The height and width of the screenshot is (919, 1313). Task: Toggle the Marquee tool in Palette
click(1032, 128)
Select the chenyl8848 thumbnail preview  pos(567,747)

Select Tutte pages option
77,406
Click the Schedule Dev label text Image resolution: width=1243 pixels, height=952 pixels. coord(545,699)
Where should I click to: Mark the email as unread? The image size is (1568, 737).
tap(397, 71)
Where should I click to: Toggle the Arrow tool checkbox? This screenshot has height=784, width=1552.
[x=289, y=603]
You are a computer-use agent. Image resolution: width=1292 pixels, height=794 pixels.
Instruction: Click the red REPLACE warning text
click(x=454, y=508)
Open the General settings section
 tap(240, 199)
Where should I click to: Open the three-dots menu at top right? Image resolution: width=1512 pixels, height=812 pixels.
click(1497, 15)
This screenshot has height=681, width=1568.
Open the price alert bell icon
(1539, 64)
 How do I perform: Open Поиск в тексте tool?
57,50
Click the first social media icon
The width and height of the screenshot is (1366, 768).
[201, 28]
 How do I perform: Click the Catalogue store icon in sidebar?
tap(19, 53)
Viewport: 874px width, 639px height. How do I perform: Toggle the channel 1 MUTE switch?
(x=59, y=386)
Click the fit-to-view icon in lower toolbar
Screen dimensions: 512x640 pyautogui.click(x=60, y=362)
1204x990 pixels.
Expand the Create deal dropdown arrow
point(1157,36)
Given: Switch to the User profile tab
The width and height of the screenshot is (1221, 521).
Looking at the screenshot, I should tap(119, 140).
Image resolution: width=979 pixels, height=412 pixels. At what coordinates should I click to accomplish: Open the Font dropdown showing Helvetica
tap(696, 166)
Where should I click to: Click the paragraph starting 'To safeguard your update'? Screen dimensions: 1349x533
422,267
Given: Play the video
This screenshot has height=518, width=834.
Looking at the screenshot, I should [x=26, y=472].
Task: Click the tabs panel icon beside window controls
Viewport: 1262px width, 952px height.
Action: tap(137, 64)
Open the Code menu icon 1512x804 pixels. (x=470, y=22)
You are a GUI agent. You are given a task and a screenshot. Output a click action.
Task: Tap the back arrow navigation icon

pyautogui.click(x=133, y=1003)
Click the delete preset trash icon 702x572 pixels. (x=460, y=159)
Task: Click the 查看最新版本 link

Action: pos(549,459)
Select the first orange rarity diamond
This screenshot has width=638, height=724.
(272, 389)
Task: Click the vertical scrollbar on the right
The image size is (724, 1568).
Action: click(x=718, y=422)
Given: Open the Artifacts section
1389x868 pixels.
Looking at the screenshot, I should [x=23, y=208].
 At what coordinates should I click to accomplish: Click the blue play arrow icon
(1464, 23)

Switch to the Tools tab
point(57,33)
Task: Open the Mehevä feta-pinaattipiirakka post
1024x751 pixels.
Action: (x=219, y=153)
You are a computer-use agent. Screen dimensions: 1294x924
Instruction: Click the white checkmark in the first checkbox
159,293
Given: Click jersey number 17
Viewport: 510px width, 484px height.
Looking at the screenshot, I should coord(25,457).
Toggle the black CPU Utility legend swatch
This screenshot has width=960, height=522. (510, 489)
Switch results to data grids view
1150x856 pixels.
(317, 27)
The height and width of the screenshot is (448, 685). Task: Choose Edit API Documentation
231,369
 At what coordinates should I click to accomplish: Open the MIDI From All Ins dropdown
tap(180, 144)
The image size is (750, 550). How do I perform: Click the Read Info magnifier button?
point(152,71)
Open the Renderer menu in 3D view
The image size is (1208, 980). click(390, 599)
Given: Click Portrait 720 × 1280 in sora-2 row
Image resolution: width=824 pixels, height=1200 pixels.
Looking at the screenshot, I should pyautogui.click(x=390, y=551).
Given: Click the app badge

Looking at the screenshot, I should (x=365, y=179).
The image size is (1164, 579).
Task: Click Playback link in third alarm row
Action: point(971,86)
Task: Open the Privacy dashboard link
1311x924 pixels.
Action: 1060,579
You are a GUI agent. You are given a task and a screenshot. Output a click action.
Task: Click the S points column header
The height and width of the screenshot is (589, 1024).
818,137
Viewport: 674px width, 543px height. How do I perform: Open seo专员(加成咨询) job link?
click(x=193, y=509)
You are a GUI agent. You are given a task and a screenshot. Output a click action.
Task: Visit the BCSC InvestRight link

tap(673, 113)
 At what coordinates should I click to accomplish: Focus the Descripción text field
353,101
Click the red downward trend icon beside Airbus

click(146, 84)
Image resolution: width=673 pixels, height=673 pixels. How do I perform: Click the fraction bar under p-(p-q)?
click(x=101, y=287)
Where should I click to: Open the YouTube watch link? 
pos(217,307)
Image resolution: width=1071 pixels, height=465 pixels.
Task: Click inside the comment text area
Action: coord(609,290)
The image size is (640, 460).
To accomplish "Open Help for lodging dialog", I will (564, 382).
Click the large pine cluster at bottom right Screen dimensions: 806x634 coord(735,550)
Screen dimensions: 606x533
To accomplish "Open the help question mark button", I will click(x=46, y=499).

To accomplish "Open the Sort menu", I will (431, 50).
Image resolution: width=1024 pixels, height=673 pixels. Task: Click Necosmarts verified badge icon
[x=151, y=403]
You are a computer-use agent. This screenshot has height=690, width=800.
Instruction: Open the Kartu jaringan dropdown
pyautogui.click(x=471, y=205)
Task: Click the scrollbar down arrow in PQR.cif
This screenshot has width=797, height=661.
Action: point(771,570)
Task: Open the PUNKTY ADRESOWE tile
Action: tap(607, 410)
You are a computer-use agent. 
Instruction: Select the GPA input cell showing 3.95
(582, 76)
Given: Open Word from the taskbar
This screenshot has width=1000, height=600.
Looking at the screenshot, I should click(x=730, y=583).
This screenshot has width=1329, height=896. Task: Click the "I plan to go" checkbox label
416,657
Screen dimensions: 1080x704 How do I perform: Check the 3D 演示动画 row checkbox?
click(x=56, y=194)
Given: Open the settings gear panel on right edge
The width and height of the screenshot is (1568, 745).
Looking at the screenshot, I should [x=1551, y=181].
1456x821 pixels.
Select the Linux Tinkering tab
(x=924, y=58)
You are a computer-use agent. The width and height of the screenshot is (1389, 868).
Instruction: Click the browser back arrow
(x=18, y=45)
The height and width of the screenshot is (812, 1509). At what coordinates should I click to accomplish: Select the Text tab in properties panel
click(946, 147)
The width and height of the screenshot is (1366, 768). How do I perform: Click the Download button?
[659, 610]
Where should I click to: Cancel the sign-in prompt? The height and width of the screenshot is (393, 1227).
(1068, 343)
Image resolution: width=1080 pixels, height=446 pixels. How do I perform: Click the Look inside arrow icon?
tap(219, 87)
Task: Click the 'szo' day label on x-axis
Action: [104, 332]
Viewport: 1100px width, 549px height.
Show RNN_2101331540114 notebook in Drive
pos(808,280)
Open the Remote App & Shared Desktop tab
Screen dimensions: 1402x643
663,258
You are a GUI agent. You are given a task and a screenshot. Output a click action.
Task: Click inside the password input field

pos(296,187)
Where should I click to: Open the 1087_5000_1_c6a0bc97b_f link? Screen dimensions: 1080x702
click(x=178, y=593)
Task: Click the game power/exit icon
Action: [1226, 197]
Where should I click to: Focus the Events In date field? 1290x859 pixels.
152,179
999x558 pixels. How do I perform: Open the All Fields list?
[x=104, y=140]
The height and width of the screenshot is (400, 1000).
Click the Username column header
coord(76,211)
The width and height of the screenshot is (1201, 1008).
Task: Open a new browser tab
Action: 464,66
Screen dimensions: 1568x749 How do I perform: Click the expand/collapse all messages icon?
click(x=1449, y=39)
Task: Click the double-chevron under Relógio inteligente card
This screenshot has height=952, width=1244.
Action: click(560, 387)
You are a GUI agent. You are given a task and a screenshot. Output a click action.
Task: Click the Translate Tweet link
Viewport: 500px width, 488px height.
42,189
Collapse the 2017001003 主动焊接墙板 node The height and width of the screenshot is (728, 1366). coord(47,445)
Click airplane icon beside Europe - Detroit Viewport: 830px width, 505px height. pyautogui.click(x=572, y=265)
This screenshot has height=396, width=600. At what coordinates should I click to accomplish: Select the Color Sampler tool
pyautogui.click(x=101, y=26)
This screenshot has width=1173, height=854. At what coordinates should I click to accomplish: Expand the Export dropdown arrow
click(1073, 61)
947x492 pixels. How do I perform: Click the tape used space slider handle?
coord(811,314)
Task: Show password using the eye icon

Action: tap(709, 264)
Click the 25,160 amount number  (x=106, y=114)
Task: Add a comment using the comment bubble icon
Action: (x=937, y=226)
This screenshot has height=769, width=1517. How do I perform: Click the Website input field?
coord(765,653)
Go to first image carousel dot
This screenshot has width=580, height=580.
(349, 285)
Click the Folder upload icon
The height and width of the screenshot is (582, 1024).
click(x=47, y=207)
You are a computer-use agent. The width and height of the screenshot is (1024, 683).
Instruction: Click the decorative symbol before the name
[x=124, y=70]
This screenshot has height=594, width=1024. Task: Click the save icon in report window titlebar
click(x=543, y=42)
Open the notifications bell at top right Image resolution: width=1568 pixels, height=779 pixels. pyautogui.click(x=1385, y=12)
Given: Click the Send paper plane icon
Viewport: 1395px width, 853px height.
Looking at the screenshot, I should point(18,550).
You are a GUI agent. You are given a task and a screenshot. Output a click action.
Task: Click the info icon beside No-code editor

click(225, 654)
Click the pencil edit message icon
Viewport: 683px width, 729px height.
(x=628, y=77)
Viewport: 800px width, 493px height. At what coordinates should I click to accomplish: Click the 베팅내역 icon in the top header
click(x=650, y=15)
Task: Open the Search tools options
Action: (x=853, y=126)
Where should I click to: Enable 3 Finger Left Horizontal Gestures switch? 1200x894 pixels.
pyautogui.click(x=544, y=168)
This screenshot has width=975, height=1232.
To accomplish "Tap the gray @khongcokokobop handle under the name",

## Problem details
Which lines run from the one that contains "Click the Schedule" through the one that contains "(x=59, y=386)"? Copy those items verbatim, both end lines included.

## Exercise result
Click the Schedule Dev label text Image resolution: width=1243 pixels, height=952 pixels. coord(545,699)
Where should I click to: Mark the email as unread? The image size is (1568, 737).
tap(397, 71)
Where should I click to: Toggle the Arrow tool checkbox? This screenshot has height=784, width=1552.
[x=289, y=603]
You are a computer-use agent. Image resolution: width=1292 pixels, height=794 pixels.
Instruction: Click the red REPLACE warning text
click(x=454, y=508)
Open the General settings section
 tap(240, 199)
Where should I click to: Open the three-dots menu at top right? Image resolution: width=1512 pixels, height=812 pixels.
click(1497, 15)
This screenshot has height=681, width=1568.
Open the price alert bell icon
(1539, 64)
 How do I perform: Open Поиск в тексте tool?
57,50
Click the first social media icon
The width and height of the screenshot is (1366, 768).
[201, 28]
 How do I perform: Click the Catalogue store icon in sidebar?
tap(19, 53)
Viewport: 874px width, 639px height. How do I perform: Toggle the channel 1 MUTE switch?
(x=59, y=386)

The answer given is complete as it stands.